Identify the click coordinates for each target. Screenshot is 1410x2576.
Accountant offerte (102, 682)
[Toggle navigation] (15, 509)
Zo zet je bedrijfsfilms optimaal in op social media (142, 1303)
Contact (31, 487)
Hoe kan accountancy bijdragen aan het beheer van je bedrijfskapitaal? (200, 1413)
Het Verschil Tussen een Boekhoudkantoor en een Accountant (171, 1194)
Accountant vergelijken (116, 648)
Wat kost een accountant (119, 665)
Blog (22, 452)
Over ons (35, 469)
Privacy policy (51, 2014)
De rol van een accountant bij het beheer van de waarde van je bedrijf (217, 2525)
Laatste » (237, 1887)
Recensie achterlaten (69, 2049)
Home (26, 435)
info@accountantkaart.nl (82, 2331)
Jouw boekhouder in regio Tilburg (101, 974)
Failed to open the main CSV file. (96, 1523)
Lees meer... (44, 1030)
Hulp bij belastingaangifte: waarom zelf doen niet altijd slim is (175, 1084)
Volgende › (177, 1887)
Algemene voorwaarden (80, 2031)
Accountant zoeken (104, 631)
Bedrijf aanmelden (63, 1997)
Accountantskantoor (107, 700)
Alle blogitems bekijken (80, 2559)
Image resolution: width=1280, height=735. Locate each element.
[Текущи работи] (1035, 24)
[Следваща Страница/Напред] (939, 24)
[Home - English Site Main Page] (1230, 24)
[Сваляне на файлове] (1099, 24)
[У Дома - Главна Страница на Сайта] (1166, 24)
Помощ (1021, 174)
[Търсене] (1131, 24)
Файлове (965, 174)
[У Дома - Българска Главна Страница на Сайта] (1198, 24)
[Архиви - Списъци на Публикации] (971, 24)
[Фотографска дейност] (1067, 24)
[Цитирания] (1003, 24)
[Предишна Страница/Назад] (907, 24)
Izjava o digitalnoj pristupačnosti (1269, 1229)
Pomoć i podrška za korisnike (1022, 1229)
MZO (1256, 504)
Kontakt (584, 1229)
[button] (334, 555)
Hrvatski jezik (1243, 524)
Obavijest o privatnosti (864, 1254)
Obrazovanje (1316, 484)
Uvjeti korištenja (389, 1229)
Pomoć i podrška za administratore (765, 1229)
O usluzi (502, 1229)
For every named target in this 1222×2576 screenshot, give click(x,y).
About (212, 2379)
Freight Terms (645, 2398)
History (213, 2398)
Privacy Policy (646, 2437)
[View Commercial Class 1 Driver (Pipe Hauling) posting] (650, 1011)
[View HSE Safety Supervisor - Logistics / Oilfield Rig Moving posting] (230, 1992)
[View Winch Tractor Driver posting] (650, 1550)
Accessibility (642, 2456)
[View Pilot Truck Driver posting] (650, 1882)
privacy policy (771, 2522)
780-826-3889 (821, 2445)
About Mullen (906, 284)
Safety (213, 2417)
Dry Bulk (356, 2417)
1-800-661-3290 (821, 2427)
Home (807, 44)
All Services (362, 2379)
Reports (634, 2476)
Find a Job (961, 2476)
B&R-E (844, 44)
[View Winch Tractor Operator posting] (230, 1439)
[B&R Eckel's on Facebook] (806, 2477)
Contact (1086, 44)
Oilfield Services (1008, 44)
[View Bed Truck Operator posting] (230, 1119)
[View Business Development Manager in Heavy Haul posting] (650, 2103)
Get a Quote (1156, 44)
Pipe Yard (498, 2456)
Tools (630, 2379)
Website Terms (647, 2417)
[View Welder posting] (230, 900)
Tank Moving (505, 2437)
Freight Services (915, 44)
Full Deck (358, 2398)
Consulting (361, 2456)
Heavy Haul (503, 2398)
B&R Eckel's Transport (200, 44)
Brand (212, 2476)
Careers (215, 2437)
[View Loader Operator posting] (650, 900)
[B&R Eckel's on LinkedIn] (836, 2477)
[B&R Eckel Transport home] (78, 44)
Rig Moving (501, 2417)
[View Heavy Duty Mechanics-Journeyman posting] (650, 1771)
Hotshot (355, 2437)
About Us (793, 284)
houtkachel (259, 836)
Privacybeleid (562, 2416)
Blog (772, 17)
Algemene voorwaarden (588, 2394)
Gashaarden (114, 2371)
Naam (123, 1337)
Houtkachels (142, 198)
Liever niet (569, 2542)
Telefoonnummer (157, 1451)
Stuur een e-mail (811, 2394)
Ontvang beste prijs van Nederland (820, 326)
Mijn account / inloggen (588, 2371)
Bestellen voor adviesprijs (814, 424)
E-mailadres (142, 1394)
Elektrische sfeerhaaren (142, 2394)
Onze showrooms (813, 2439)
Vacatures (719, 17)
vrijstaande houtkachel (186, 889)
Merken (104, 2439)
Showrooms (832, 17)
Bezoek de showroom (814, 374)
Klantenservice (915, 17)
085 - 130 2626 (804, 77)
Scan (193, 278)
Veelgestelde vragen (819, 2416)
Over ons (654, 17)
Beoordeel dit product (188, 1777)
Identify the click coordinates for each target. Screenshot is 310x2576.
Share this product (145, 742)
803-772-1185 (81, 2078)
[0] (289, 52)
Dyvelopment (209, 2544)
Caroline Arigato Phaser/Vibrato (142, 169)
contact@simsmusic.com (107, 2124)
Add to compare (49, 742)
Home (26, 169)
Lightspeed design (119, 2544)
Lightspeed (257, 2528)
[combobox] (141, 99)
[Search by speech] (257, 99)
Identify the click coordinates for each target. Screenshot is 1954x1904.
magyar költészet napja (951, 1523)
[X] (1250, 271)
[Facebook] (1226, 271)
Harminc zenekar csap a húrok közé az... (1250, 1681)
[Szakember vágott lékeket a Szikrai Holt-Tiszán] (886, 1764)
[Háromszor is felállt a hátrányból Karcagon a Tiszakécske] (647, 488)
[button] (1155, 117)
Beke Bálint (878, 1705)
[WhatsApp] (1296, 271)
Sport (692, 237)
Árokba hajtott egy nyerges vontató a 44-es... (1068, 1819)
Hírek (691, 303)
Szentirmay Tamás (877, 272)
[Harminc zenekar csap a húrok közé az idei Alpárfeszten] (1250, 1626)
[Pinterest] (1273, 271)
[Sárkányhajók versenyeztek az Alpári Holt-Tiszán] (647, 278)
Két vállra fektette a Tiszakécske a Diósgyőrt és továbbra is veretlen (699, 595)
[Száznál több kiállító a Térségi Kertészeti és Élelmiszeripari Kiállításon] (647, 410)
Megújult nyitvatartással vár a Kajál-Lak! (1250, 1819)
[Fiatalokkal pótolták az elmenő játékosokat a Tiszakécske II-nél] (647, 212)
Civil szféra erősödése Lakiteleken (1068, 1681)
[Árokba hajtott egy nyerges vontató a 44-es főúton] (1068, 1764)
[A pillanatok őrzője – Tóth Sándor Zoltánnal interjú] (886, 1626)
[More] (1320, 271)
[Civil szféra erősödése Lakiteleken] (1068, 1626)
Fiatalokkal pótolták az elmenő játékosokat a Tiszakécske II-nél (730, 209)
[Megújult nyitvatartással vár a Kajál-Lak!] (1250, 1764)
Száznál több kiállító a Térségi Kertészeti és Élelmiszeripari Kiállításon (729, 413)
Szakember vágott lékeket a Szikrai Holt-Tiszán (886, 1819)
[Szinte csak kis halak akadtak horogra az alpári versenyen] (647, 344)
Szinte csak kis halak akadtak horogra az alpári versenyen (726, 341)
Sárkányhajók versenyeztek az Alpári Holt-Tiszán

* **Problem requirements**:
Transcribe the records above from the line holding "Obavijest o privatnosti (864, 1254)" down to the line holding "[View Business Development", inclusive, without adding anything.

* **Exercise result**:
Obavijest o privatnosti (864, 1254)
Obrazovanje (1316, 484)
Uvjeti korištenja (389, 1229)
Pomoć i podrška za administratore (765, 1229)
O usluzi (502, 1229)
For every named target in this 1222×2576 screenshot, give click(x,y).
About (212, 2379)
Freight Terms (645, 2398)
History (213, 2398)
Privacy Policy (646, 2437)
[View Commercial Class 1 Driver (Pipe Hauling) posting] (650, 1011)
[View HSE Safety Supervisor - Logistics / Oilfield Rig Moving posting] (230, 1992)
[View Winch Tractor Driver posting] (650, 1550)
Accessibility (642, 2456)
[View Pilot Truck Driver posting] (650, 1882)
privacy policy (771, 2522)
780-826-3889 (821, 2445)
About Mullen (906, 284)
Safety (213, 2417)
Dry Bulk (356, 2417)
1-800-661-3290 (821, 2427)
Home (807, 44)
All Services (362, 2379)
Reports (634, 2476)
Find a Job (961, 2476)
B&R-E (844, 44)
[View Winch Tractor Operator posting] (230, 1439)
[B&R Eckel's on Facebook] (806, 2477)
Contact (1086, 44)
Oilfield Services (1008, 44)
[View Bed Truck Operator posting] (230, 1119)
[View Business Development Manager in Heavy Haul posting] (650, 2103)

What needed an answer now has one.